Problem requirements:
For the entries below, report every line that includes the word "logo".

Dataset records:

::::

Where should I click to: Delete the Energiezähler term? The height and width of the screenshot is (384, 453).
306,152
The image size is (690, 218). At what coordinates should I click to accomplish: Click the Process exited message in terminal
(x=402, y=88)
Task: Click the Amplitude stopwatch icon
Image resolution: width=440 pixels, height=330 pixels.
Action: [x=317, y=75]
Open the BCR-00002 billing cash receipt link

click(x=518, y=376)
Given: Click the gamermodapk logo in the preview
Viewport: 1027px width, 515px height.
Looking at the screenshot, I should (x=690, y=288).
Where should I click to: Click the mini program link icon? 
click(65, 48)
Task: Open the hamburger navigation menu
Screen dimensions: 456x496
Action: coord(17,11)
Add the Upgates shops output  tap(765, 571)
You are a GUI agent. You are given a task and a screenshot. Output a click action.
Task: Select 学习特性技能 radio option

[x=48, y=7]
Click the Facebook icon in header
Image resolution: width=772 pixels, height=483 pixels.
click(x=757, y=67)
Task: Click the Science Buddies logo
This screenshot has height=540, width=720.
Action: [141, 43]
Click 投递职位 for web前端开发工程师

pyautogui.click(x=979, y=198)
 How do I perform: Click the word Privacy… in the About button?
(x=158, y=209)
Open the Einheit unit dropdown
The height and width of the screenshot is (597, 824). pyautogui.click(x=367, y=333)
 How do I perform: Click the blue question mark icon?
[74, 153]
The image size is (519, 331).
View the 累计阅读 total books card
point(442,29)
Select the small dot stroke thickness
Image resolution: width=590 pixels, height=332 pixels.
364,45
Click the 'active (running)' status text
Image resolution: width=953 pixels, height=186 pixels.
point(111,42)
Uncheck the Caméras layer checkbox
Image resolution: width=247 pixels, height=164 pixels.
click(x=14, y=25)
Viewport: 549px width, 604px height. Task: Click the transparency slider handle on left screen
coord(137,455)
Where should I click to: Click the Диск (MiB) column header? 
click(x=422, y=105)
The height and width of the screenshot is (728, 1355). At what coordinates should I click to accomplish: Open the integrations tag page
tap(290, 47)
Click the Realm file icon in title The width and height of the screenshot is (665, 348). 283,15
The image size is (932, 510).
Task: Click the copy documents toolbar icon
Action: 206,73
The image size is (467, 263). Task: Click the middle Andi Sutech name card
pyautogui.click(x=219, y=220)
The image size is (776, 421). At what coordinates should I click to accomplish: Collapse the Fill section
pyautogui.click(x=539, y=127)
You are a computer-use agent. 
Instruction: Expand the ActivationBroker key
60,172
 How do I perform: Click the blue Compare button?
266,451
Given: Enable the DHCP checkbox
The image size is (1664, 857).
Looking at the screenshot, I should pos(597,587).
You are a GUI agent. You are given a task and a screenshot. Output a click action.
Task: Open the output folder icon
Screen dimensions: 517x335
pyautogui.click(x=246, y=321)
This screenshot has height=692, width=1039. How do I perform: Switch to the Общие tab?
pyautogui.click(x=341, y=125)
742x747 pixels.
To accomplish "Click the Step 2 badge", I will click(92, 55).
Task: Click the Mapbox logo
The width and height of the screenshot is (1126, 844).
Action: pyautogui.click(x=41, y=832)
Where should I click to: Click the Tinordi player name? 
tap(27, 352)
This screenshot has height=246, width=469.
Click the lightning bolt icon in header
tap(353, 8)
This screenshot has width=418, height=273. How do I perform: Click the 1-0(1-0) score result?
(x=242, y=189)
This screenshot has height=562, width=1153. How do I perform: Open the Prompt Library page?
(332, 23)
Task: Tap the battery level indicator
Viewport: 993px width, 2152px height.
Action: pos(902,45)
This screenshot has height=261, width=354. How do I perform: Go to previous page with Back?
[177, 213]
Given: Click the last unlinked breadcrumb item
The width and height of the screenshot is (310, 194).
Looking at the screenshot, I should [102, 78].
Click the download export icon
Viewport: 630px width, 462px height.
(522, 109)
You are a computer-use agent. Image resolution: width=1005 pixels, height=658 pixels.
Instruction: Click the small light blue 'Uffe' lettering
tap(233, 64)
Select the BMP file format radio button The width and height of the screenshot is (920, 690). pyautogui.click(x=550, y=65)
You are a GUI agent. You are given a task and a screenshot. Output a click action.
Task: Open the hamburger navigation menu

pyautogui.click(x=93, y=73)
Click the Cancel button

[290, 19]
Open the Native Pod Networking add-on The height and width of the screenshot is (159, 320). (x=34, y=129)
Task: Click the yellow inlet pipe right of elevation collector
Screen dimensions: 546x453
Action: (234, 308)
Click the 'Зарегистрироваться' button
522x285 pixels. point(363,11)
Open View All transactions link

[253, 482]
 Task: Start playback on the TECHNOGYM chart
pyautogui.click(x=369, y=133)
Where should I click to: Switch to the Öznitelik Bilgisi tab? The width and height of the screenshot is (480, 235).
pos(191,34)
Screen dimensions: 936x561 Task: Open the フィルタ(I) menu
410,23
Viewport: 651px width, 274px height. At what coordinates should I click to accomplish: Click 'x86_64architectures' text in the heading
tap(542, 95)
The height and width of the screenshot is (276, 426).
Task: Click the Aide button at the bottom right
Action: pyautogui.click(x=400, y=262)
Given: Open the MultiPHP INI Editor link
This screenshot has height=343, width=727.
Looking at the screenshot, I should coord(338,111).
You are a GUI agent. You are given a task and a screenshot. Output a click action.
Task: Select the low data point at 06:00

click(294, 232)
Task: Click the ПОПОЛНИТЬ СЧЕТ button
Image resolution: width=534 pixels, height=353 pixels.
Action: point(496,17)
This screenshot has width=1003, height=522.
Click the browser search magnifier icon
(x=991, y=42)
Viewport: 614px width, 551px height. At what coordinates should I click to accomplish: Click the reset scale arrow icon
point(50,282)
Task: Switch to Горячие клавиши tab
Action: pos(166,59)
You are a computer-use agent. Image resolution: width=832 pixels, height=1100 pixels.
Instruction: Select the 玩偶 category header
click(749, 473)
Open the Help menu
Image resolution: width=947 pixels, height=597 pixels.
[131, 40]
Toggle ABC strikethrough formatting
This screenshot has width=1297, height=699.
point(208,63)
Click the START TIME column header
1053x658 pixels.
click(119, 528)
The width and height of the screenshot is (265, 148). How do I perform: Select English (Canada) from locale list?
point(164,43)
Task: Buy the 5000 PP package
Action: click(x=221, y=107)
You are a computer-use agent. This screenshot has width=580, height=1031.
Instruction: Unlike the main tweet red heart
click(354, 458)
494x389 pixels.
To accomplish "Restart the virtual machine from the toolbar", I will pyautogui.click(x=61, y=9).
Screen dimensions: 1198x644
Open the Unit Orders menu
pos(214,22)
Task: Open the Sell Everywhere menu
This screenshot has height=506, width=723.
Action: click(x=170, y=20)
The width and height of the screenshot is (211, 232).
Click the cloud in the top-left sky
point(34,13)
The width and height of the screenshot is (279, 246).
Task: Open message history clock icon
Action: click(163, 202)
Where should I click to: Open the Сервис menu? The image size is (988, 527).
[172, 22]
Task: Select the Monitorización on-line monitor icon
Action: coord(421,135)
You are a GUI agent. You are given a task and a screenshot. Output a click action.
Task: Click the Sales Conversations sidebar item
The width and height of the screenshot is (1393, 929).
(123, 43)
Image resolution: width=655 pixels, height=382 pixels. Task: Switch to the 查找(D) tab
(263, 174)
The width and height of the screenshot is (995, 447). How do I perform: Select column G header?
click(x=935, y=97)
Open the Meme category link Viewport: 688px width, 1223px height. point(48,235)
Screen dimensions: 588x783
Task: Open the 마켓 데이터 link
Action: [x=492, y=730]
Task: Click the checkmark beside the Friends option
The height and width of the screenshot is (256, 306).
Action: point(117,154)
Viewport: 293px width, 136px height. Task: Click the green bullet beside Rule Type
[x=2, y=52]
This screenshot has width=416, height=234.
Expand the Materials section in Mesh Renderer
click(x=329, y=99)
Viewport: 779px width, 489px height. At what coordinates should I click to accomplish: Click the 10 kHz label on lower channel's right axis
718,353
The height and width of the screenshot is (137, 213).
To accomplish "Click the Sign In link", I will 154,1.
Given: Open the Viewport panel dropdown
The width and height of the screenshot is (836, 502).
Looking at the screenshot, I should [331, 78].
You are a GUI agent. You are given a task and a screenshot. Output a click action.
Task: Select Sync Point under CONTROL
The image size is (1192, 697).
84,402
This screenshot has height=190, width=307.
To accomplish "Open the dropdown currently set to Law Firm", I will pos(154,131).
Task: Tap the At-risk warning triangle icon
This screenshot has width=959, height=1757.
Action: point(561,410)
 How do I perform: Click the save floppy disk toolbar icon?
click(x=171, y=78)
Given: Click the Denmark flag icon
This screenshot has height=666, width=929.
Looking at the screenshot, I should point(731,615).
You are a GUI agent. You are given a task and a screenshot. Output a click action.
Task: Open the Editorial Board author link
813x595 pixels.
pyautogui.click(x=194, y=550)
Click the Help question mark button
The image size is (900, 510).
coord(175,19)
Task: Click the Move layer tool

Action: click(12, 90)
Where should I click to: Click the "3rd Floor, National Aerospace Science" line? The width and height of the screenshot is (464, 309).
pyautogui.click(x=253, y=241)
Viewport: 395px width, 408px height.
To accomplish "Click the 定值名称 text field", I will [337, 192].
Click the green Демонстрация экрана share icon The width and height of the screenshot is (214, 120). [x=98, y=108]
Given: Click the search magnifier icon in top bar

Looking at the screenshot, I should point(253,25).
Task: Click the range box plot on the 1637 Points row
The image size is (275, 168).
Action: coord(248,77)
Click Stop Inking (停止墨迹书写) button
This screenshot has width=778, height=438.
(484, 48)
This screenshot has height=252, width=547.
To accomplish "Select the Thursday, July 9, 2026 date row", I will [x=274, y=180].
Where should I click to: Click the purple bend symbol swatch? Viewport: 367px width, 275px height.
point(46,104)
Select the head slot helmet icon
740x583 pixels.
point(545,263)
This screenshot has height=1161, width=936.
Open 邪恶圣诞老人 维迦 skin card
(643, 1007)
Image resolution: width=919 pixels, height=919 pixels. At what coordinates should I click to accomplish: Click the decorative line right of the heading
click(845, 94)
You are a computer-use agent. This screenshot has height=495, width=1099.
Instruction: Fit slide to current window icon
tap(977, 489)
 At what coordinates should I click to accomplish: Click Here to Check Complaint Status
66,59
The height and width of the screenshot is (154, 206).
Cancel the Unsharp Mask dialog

::::

Output for this task:
Given: Click the gamermodapk logo in the preview
Task: Click the Science Buddies logo
Task: Click the Mapbox logo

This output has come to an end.